A retrospective cohort study analyzed hospital electronic medical records from 2001 to 2008, comparing women who took antidepressants in the third trimester (n = 575; sertraline n = 200), women with mental illness but not taking antidepressants (n = 1552), and mothers not diagnosed with mental illness (n = 30,535). Women treated with antidepressants were 37% less likely to breastfeed at discharge than women not diagnosed with mental illness, but there was no difference in the likelihood of breastfeeding compared to mothers who were diagnosed with mental illness but not treated.

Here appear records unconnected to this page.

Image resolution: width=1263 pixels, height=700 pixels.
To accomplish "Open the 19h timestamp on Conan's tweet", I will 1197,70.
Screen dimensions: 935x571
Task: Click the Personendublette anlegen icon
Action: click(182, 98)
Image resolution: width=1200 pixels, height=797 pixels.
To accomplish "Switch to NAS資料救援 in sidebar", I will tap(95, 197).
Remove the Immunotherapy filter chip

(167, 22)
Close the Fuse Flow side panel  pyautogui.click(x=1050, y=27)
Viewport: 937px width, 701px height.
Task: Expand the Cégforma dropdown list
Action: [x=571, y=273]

A study of 80,882 Norwegian mothers and infants between 1999 and 2008 showed that 392 women reported starting antidepressants postpartum and 201 women reported starting antidepressants during pregnancy. Compared with the control group that had not been exposed to antidepressants, taking antidepressants in late pregnancy was associated with a 7% lower likelihood of initiating breastfeeding, but had no effect on the duration of breastfeeding or the rate of exclusive breastfeeding. Compared with the control group that had not been exposed to antidepressants, starting or restarting antidepressants was associated with a 63% lower likelihood of primary breastfeeding at 6 months and a 51% lower likelihood of any breastfeeding, and was associated with a 2.6-fold increased risk of abrupt cessation of breastfeeding. No specific antidepressant was mentioned.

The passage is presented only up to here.